Fig. 1. Experimental design, PSAM⁴-GlyR expression, and histopathology after the IHKA injection.

A Schematics of the study timeline. IHKA intrahippocampal kainic acid; SE status epilepticus; Ephys electrophysiology; IF immunofluorescence; EEG electroencephalogram. B Maximum intensity projection of immunofluorescence showing PSAM⁴-GlyR-IRES-eGFP expression across the hippocampus in a horizontal section. b Magnification of the dentate gyrus on a z-stack plane. On the right, quantification of median and maximum GFP+ fluorescence intensity of the DG area in the different PSAM⁴-GlyR animals used in the analysis. C Immunofluorescence for mossy fiber sprouting, using antibodies against ZnT3, and merged with the nuclear staining DAPI in naïve (bottom) and IHKA (top) mice (indicated in yellow). D Immunofluorescence for neuronal nuclei, NeuN, in naïve (bottom) and IHKA (top) mice. Images correspond to the surrounding area of the IHKA depot and electrode location in the right dorsal hippocampus, sagittal sections. Tissue was collected following the completion of in vivo recordings, using a vibratome to prepare slices for acute electrophysiology experiments. The dashed yellow line in (C, D) represents the cell body layers highlighting the anatomical structure of the hippocampus. Scale bar: 500 µm (B–D) and 100 µm (b).

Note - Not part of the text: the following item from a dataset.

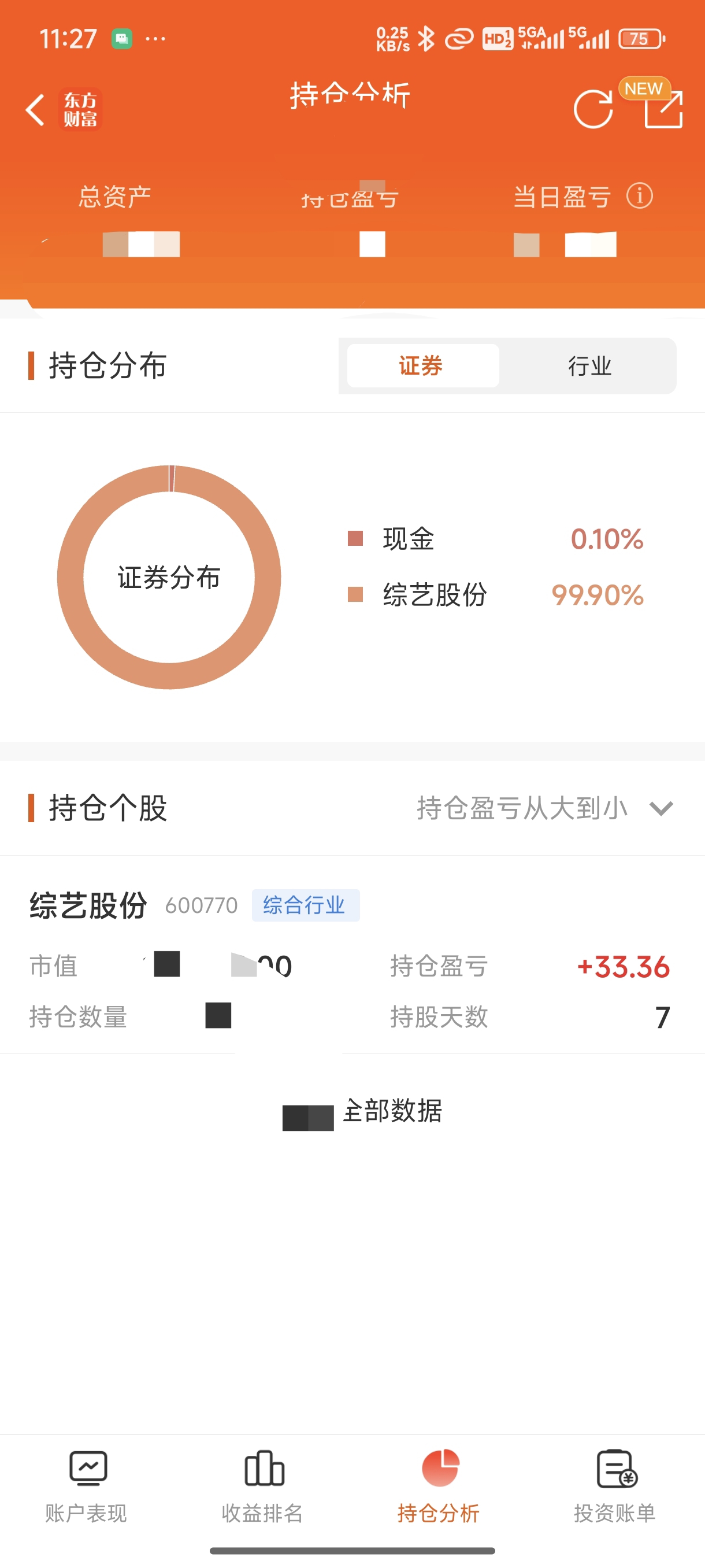
Task: Switch distribution view to 行业
Action: click(x=589, y=366)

Fig. 2. Effect of uPSEM⁸¹⁷ on intrinsic electrophysiological properties of the cells expressing PSAM⁴-GlyR.

A Whole-cell patch-clamp recording of a GFP+ cell (green arrow). The Infrared differential interference contrast (IR-DIC) image on the left and fluorescent 470 nm light visualization on the right. Pie chart illustration of the percentage of PSAM⁴-GlyR treated animals ((B), n = 7), and all measured CaMKIIα-PSAM⁴-GlyR-GFP+ cells from those animals ((C), n = 14), undergoing changes in intrinsic properties when uPSEM⁸¹⁷ was washed in. D Test pulse response in the different treatments, green indicating uPSEM⁸¹⁷ application in PSAM⁴-GlyR-GFP+ cells. From left to right, Ri measurement and normalized values in CaMKIIα-PSAM⁴-GlyR-eGFP+ cells (green) and CaMKIIα-eGFP+ cells (Ctrl, orange) before, during, and after uPSEM⁸¹⁷ application. E Differential cell response to 0–100 pA ramps of depolarizing current in different treatments, green indicating uPSEM⁸¹⁷ application in PSAM⁴-GlyR-GFP+ cells. From left to right, number of APs in response to ramps of depolarizing current and normalized values in CaMKIIα-PSAM⁴-GlyR-eGFP+ cells (green) and CaMKIIα-eGFP+ cells (Ctrl, orange) before, during, and after uPSEM⁸¹⁷ application. F Differential cell response to the lowest depolarizing current pulses for AP induction abbreviated as Imin (in this case 80 pA) in the different treatments, green indicating uPSEM⁸¹⁷ application in PSAM⁴-GlyR-GFP+ cells. From left to right, number of APs in response to Imin current pulses and normalized values in CaMKIIα-PSAM⁴-GlyR-eGFP+ cells (green) and CaMKIIα-eGFP+ cells (Ctrl, orange) before, during, and after uPSEM⁸¹⁷ application. G Differential cell response to 500 pA depolarizing current pulses in the different treatments, green indicating uPSEM⁸¹⁷ application in PSAM⁴-GlyR-GFP+ cells. From left to right, number of APs in response to 500 pA pulses and normalized values in CaMKIIα-PSAM⁴-GlyR-eGFP+ cells (green) and CaMKIIα-eGFP+ cells (Ctrl, orange) before, during, and after uPSEM⁸¹⁷ application. Ri, input resistance; Imin, minimum current pulse step to trigger an AP. Animals injected with AAV8-CaMKIIα-PSAM⁴-GlyR-IRES-eGFP, n = 7 (total cells n = 14); control/GFP-only animals injected with AAV8- CaMKIIα-eGFP, n = 3 (total cells n = 7). Cells used in the analysis as responders n = 12. Median ± interquartile range. Wilcoxon paired test for comparison of the PSEM effect to the Baseline. **, p < 0.01.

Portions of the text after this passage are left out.